The golden apples in the new Garden of Eden are being bitten by the silent serpent of the AIDS virus, slithering through our midst. It is not just AIDS only that afflicts mankind to-day. The old danger of nuclear holocaust, though warded off by the end of the cold war, still lurks behind the diplomatic curtain of peace and reconciliation. The so-called population bomb that has been ticking away ticks now more slowly, but has not yet been defused. The green-house effect, global warming and ozone depletion hold out catastrophic threats to the planet and the human race. And AIDS has to-day raised a ghastly menace to human development and human survival. All these seem to be inter-linked in a fundamental sense, creating a physical, cultural and civilization crisis for mankind.
Several and very respectable orthodox reasons can be advanced for this tragically paradoxical predicament at which mankind has reached to-day, through the phenomenon of progress But at the root of it, is what Mahatma Gandhi emphasized, the pursuit of greed, passion and power by man.

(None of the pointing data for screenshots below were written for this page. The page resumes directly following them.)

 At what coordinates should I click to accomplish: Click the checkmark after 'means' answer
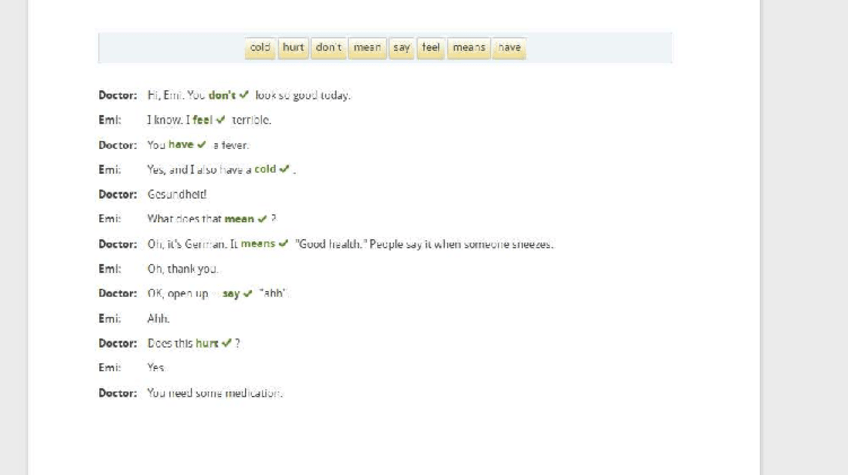(x=284, y=244)
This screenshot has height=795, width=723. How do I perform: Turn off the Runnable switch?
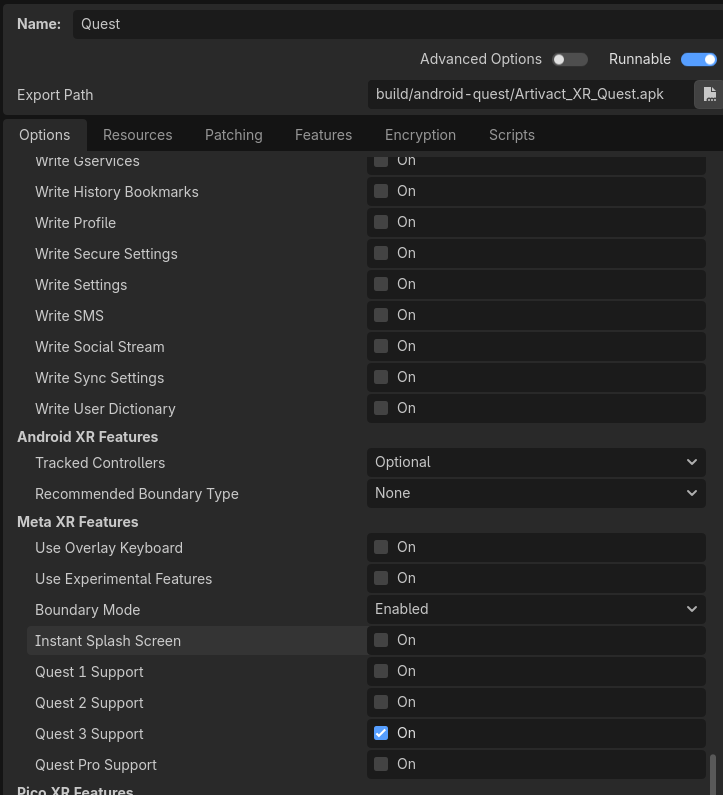point(698,60)
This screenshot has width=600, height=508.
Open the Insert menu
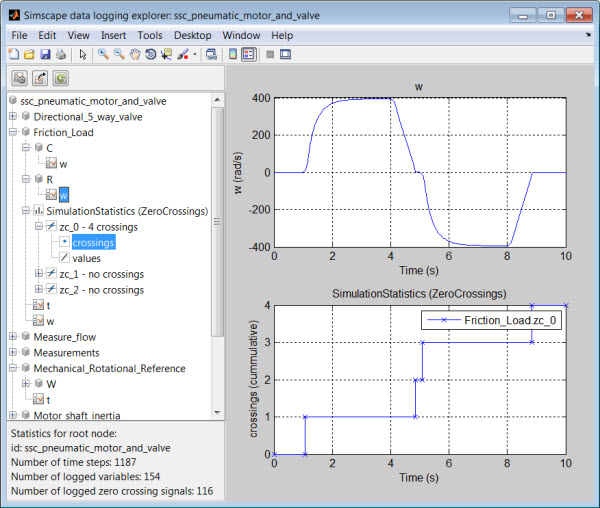pos(113,36)
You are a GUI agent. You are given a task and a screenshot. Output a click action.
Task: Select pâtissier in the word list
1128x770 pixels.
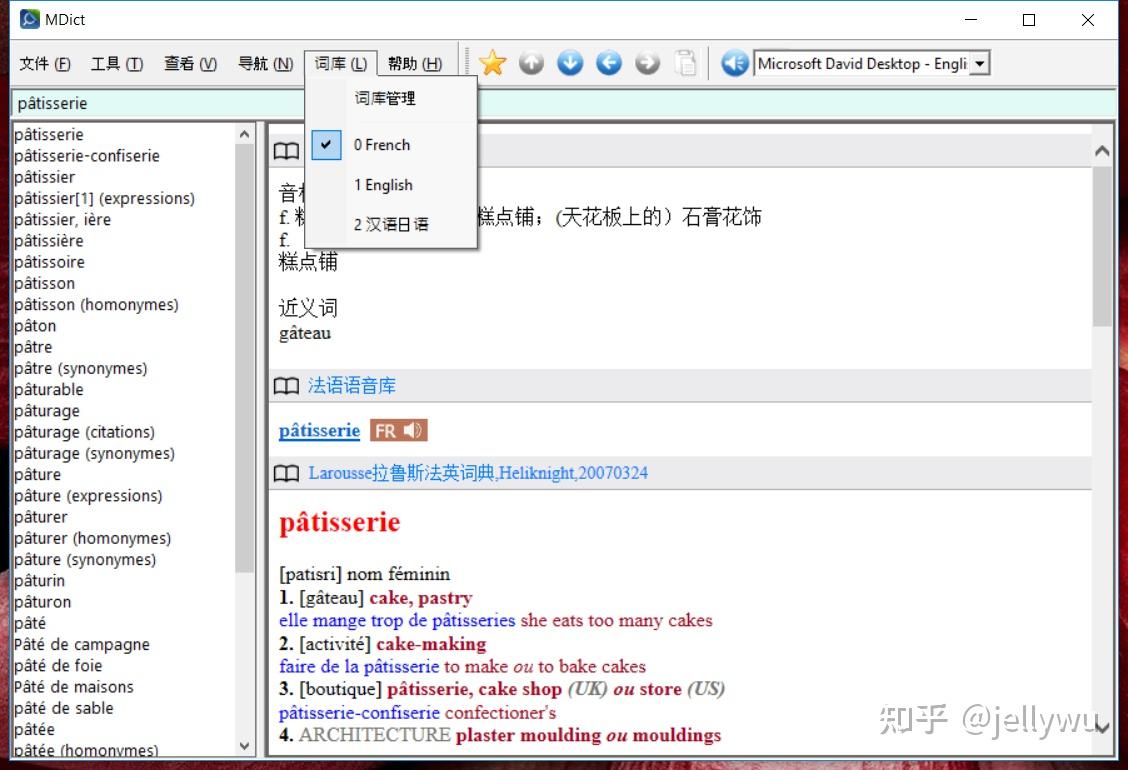coord(44,177)
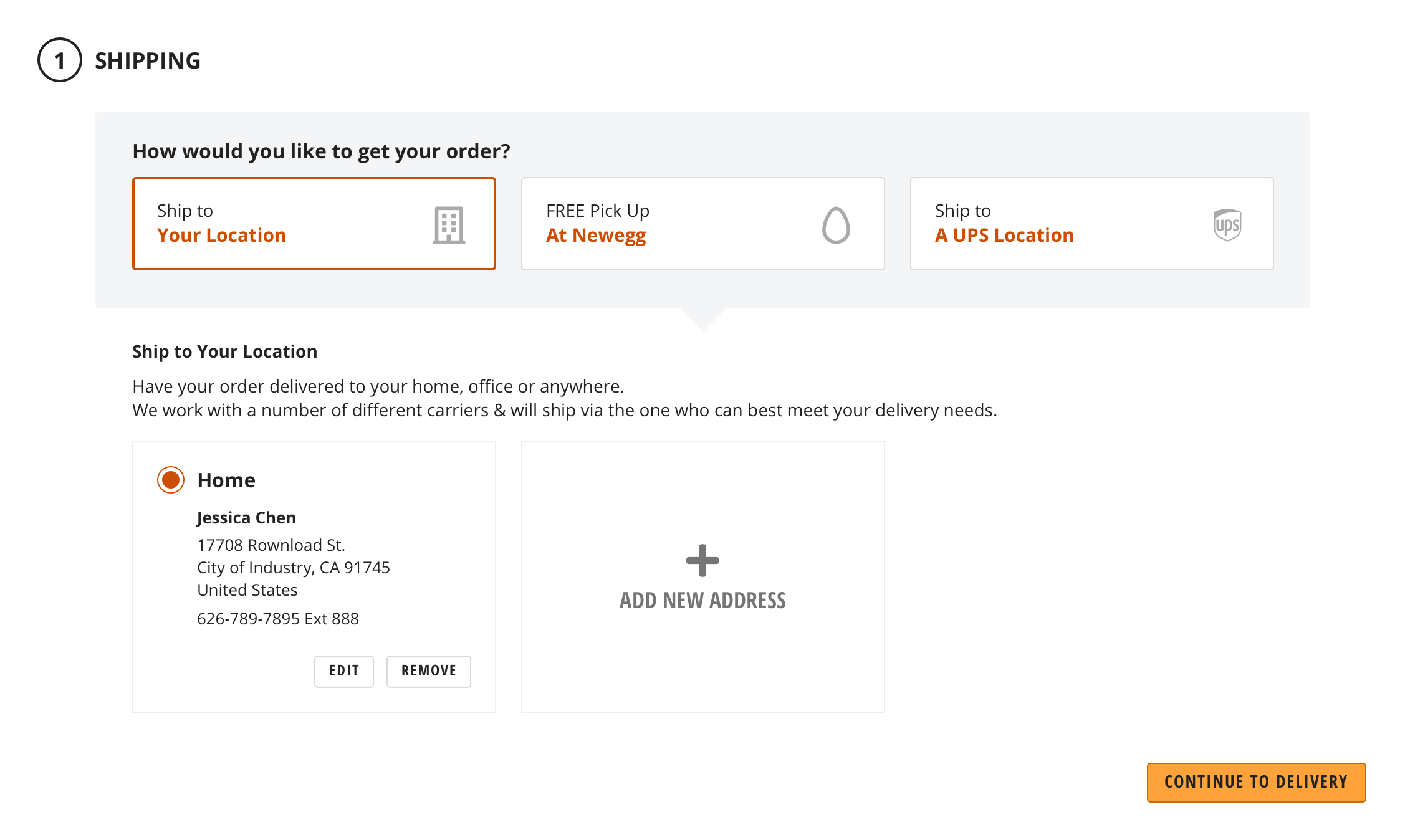Screen dimensions: 1405x840
Task: Select the Home address radio button
Action: 171,480

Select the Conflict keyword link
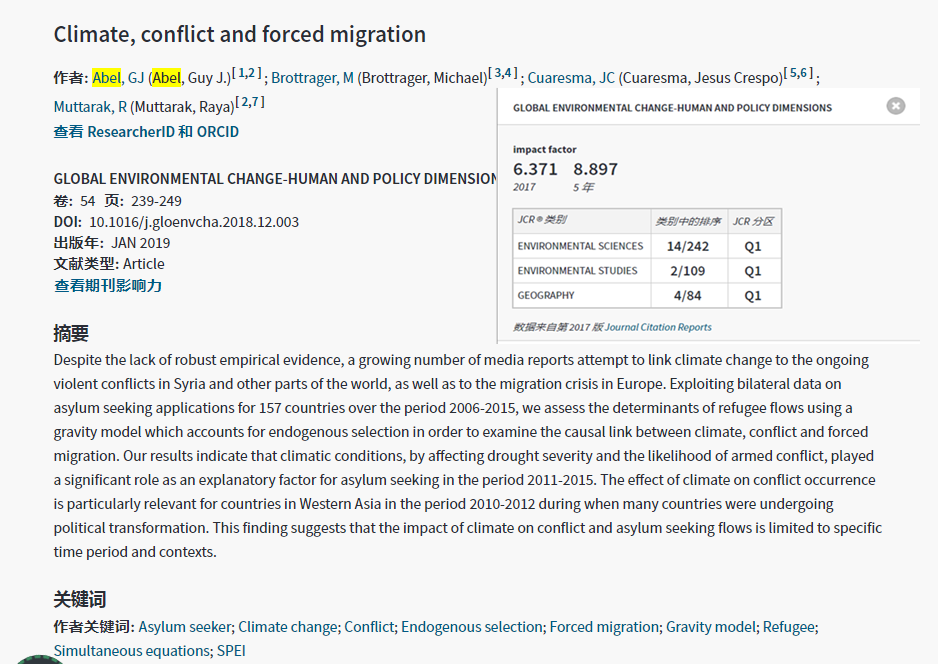click(369, 627)
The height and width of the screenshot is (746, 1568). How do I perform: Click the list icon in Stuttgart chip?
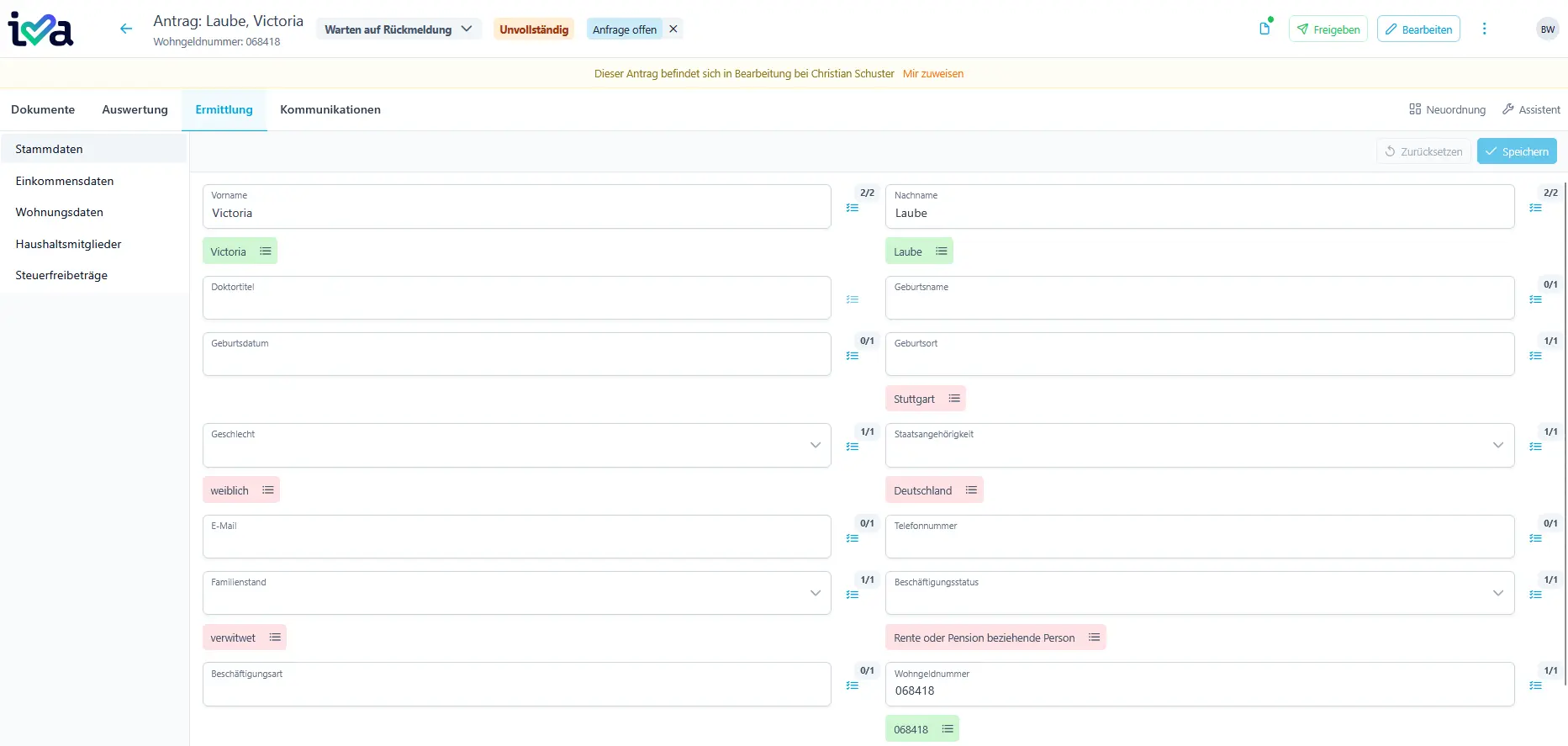(x=954, y=399)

The endless multiplication of wants and the artificial creation and sophistication of wants, are distorting human values and life-styles. The production and consumption of things on a never-ending chain of expansion has resulted in intolerable inequities of distribution and depletion of natural resources causing pervasive pollution and environmental and ecological dangers. These threats to mankind are related, concerted and overwhelming. We need a co-ordinated multi-sectoral approach to deal with them.
Science and technology, governmental and political action, and community action on a massive scale, are required to face this host of problems. AIDS, especially require such a determined and well-coordinated response, from society as a whole. For developing societies, the basic building up of health care systems, food security and higher nutritional standards, population control and family planning, literacy and education, environmental and ecological protection, constitute the indispensable social infrastructure upon which the war against AIDS could be waged. Without that infrastructure the scientific and medical battle against the HIV virus cannot be conducted, not to speak of winning it.
I am, therefore, glad that the governments and voluntary organizations of the Asia-Pacific region, and international organizations like WHO, UNDP, UNESCO and UNICEF are involved in the organization of this Conference. This involvement should lead to world action against the HIV and AIDS. May I say that the Security Council of the United Nations has more urgent and weighty reasons to organize and conduct a world-wide operation against AIDS than it has had in any other regional or international crisis in recent times...Scientists, in spite of their best efforts, have not yet succeeded in understanding the mysterious HIV virus and its possible accomplices and in working out a preventive mechanism or a cure.
It seems at present, that neither prevention can prevent nor cure can cure this deadly disease. The HIV has proved to be an elusive and quick-change artist of destruction. However I am optimistic that science and technology will in the end find some response to this challenge. But I do not know if the governments of the world and the great multi-nationals are investing enough on research in this field. Of what avail is it making better nuclear weapons and missiles for defence and conquering new planets at astronomical costs, if mankind is to be debilitated and devastated by AIDS ? .
It is the consensus among experts that the best defence against this disease is prevention, however penetrable the defence line may be, at present. This defence line ought to be built in the wants, pleasures and life-styles we pursue. During the Crimean War Florence Nightingale argued that if you overcrowded your soldiers in dirty quarters, there would be an outbreak of small-pox. George Bernard Shaw, that inveterate iconoclast, held that “the characteristic microbe of a disease is a symptom instead of a cause”. We now know that most of the microbes and viruses, one cannot vouch for HIV in this regard, originate in the environment and life-style of a community or people, and that they catch on and flourish in conditions of poverty, malnutrition, insanitation and unhealthy, unwholesome and unnatural living patterns and practices.
An authority from the Birmingham Medical School wrote some years ago:- “The most important medical advance of the nineteenth century was the history that, infectious diseases were largely attributable to environmental conditions, and could often be prevented by control of influences which led to them; the most important advance in the twentieth century is the recognition that the same is true of many non-communicable diseases.” I do not know if the 21st century experience would be that AIDS also has its origin and career in the environmental conditions and life-styles of the people.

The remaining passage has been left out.